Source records
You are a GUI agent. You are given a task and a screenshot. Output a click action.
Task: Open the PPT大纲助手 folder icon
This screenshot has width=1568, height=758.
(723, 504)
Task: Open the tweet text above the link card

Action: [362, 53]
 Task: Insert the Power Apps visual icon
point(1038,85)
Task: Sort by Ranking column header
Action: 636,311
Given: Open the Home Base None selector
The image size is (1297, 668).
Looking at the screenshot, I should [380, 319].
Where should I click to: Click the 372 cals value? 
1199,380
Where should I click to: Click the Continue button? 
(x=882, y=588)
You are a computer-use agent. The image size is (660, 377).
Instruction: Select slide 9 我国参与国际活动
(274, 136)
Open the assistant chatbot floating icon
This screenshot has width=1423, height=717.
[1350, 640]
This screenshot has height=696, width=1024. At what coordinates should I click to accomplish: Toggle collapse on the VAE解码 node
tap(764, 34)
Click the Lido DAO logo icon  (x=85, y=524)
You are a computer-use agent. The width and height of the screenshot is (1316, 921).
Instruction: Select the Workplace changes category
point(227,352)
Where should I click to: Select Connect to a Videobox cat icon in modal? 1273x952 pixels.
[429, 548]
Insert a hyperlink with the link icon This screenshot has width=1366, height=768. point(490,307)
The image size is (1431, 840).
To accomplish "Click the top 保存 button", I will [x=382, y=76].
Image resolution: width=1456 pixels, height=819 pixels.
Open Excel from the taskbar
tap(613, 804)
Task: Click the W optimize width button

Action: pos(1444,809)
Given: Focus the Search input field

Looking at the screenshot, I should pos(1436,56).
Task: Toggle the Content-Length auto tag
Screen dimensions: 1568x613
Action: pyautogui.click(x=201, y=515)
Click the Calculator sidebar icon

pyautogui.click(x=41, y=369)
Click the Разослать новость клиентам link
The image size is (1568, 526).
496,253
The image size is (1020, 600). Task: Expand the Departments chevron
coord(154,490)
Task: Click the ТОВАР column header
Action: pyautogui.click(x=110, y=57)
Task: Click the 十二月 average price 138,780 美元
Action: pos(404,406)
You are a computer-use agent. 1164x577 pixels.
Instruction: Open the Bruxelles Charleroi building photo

DIRECTIONS >> Reproduce the lines above, swapping "Continue button" for "Submit button" and leaving everything else unchanged.

OUTPUT OF THE TASK >>
You are a GUI agent. You are given a task and a screenshot. Output a click action.
Task: Open the PPT大纲助手 folder icon
This screenshot has width=1568, height=758.
(723, 504)
Task: Open the tweet text above the link card

Action: [362, 53]
 Task: Insert the Power Apps visual icon
point(1038,85)
Task: Sort by Ranking column header
Action: 636,311
Given: Open the Home Base None selector
The image size is (1297, 668).
Looking at the screenshot, I should [380, 319].
Where should I click to: Click the 372 cals value? 
1199,380
Where should I click to: Click the Submit button? 
(x=882, y=588)
You are a computer-use agent. The image size is (660, 377).
Instruction: Select slide 9 我国参与国际活动
(274, 136)
Open the assistant chatbot floating icon
This screenshot has width=1423, height=717.
[1350, 640]
This screenshot has height=696, width=1024. At what coordinates should I click to accomplish: Toggle collapse on the VAE解码 node
tap(764, 34)
Click the Lido DAO logo icon  (x=85, y=524)
You are a computer-use agent. The width and height of the screenshot is (1316, 921).
Instruction: Select the Workplace changes category
point(227,352)
Where should I click to: Select Connect to a Videobox cat icon in modal? 1273x952 pixels.
[429, 548]
Insert a hyperlink with the link icon This screenshot has width=1366, height=768. point(490,307)
The image size is (1431, 840).
To accomplish "Click the top 保存 button", I will [x=382, y=76].
Image resolution: width=1456 pixels, height=819 pixels.
Open Excel from the taskbar
tap(613, 804)
Task: Click the W optimize width button

Action: pos(1444,809)
Given: Focus the Search input field

Looking at the screenshot, I should pos(1436,56).
Task: Toggle the Content-Length auto tag
Screen dimensions: 1568x613
Action: pyautogui.click(x=201, y=515)
Click the Calculator sidebar icon

pyautogui.click(x=41, y=369)
Click the Разослать новость клиентам link
The image size is (1568, 526).
496,253
The image size is (1020, 600). Task: Expand the Departments chevron
coord(154,490)
Task: Click the ТОВАР column header
Action: pyautogui.click(x=110, y=57)
Task: Click the 十二月 average price 138,780 美元
Action: pos(404,406)
You are a computer-use agent. 1164x577 pixels.
Instruction: Open the Bruxelles Charleroi building photo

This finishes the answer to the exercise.